Post Installation AGE Setup

After the installation, open a connection to a running instance of your database and run the CREATE EXTENSION command to have AGE be installed on the server.

CREATE EXTENSION age;

Per Session Instructions

For every connection of AGE you start you will need to load AGE extension.

LOAD 'age';

It is recommended adding ag_catalog to the sarch_path to simplify the queries. If not done so, remember to add ‘ag_catalog’ to your cypher query function calls.

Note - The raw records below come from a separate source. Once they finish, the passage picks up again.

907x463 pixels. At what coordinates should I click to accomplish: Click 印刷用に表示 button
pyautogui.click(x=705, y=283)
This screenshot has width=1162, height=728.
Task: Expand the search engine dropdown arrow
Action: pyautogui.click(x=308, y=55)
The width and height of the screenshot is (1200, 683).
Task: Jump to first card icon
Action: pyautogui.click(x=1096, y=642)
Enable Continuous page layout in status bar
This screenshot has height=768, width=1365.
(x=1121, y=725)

SET search_path = ag_catalog, "$user", public;

Graphs

A graph consist of a set of vertices and edges, where each individual node and edge possesses a map properties. A vertex is the basic object of a graph, that can exist independently of everything else in the graph. An edge creates a directed connection between two vertices.

Vertex

An agtype vertex is its graphid, label, and it’s properties:

{
    "id" : 1125899906842777,
    "label": "city",
    "properties": {"key": "value"}
}::vertex

Edge

An edge is its graphid, label, the graphid of its start and end vertex and its properties:

{
    "id": 1125899906842777,
    "label": "has_city",
    "start_id": 1125899906842777,
    "end_id": 1125899906842777,
    "properties": {"key": "value"}
}::edge

Path

A path is a list of alternating vertices and edges:

[vertex, edge, vertex... etc]::path

Creating a Graph

To create a graph, use the create_graph function, located in the ag_catalog namespace. This function will not return any results. The graph is created if there is no error message. Tables needed to setup the graph are autmoatically created.

Example:

SELECT * FROM ag_catalog.create_graph('graph_name');

Deleting a Graph

Use drop_graph function to delete the graph. It is located in the ag_catalog namespace. This function will not return any results. If there is no error message the graph has been deleted. It is recommended to set the cascade option to true, otherwise everything in the graph must be manually dropped with SQL DDL commands.

Example:

SELECT * FROM ag_catalog.drop_graph('graph_name', true);

How Data is Stored in Apache AGE

Graphs

AGE uses a Postgres namespace for every individual graph. Data for a graph is stored in the table ag_catalog.ag_graph. Running the query:

SELECT oid, * FROM ag_catalog.ag_graph; 

will return the following result:

   oid   |    name   |     namespace     |
---------+-----------+-------------------+
  16937  |  database |     database      |
(1 row)

- oid is the Postgres Object Identifier, which are 4-byte integers. All the database objects in PostgreSQL are internally managed by respective OIDs.

Labels

A label is a table that holds all vertices/edges associated with the label. The data for a label is stored in the ag_label. By typing the following query, you can view the available labels:

SELECT oid, * FROM ag_catalog.ag_label;
    oid   |        name       | graph | id | kind |        relation          |
----------+-------------------+-------+----+------+--------------------------+
   16950  | _age_label_vertex | 16937 |  1 | v    | database.ag_label_vertex |
   16963  | _age_label_edge   | 16937 |  2 | e    | database.ag_label_edge   |
   16975  | Country           | 16937 |  3 | v    | database."Country"       |
   16987  | City              | 16937 |  4 | v    | database."City"          |
   16999  | has_city          | 16937 |  5 | e    | database.has_city        |

With each column of the table above, we can identify some field names:

Vertices

Vertices have unique identifiers and a set of properties associated with them. You can see all the available vertices of a selected label with the following query (The “City” is just an example of a label and “database” the name of the database you are working with):

SELECT * FROM database."City";

With this query, it will show the id and properties as columns of each vertex. The id will be an integer number and the properties will be stored as a JSON object with key : value pairs.

Edges

Each edge has an unique identifier, the identifier of the vertices it is associated with and it’s properties. Below is an example on how to show the edges available on the graph:

SELECT * FROM cypher_vle.edge;

This query will show the id of the edge, start_id, end_id, and properties. The start_id and end_id will show the id of the vertex it starts with and ends with, respectively.

Cypher

Cypher is a declarative graph query language that allows data querying in a graph. Cypher queries are assembled with patterns of nodes and relationships with any specific filter on label or properties to use the CRUD methods.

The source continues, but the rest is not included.